A verdade é que não deixou nunca de apoiar o seu amigo, após o 25 de Abril de 1974, em tempos para ambos menos felizes, mantendo fidelidade a ideias conservadoras e envolvendo-se em não poucas polémicas para afirmar os seus valores. Após 1977, de novo, retoma a vida universitária, a presidência da Academia Portuguesa da História, e a carreira brilhante de historiador, de professor e de mestre. Fala por si, a este propósito, a monumental História de Portugal da Editorial Verbo em dezoito volumes (1979-2010), que foi para as últimas gerações de estudiosos, e para imensas pessoas apenas curiosas, o primeiro e mais esclarecedor contacto com a identidade histórica do nosso país.

Acresce um aspecto complementar aos referidos (mas nem nem por isso menos relevante): o amor pela sua Santarém, a cidade a que dedicou tantos estudos e a cujo Município legou a sua biblioteca de 35.000 volumes e o seu acervo documental, incorporados no Centro de Investigação que tem o seu nome. A este propósito, o livro Santarém – História e Arte (1959), por certo uma das melhores monografias dedicadas a uma cidade portuguesa, reflecte essa história continuada de devoção e amor. De há muito esgotado (embora já por duas vezes reeditado), trata-se de uma obra que bem merecia da parte da Câmara Municipal de Santarém o esforço de uma nova edição.
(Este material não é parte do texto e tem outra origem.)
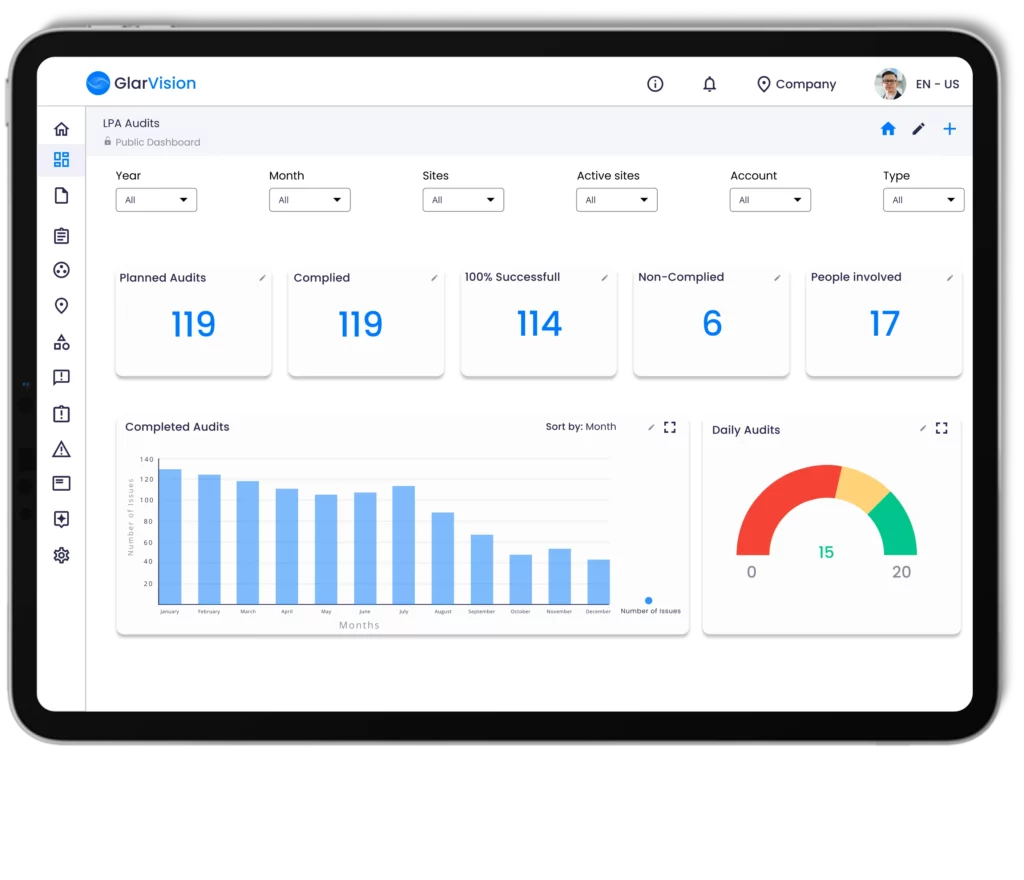Open the Sites filter dropdown
This screenshot has width=1024, height=880.
point(463,200)
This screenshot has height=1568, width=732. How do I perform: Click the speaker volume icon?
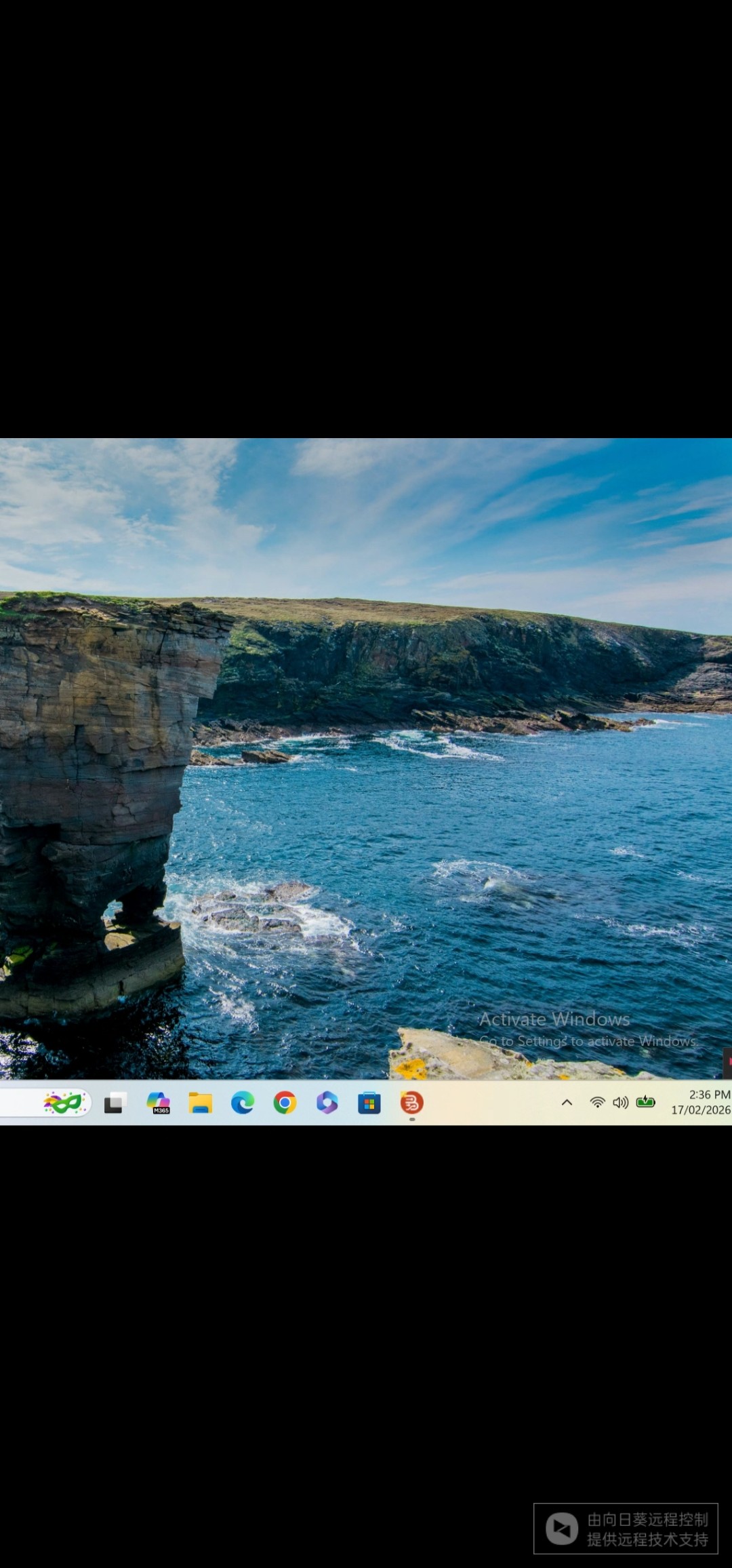click(x=620, y=1103)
A respeito da efígie de meu Pai, sua «veram imaginem ipsius», desejo referir-me a três retratos pouco conhecidos, da autoria de outros tantos consagrados pintores ribatejanos, e que se encontram, ainda por catalogar, no seu acervo pessoal, destinados (por desejo expresso da família) a ingressar no CIJVS, por dirigido pelo Prof. Martinho Vicente Rodrigues. O mais antigo (1958) é um vigoroso desenho da autoria do pintor Filipe Cadima Tavares (1914-1973), o segundo data de 1960 e deve-se à perícia de Augusto Braz Ruivo (1906-1983), e o último (de cerca de 1980) deve-se ao pintor e restaurador Américo Marinho (1913-1997). Conheci muito bem estes três artistas. Ainda me recordo perfeitamente, sendo muito menino, de assistir à execução dos dois primeiros retratos referidos, na casa em que residíamos no Bairro de São Bento, em Santarém, e muito em especial das conversas sobre arte e património santareno entabuladas entre meu Pai e Braz Ruivo, que além da apurada sensibilidade artística era também um apaixonado conversador.

Sem mais palavras (que nesta ocasião seriam redundantes), recorro a uma poesia de Nuno Júdice, do livro A Pura Inscrição do Amor (D. Quixote, 2018, p. 102), que diz o seguinte: «(…) lembro o que é tão vivo / que já a vida o levou: / mão pousada e leve / no ramo que a ave deixou / ao ver, tão breve, / o mor que ali ficou».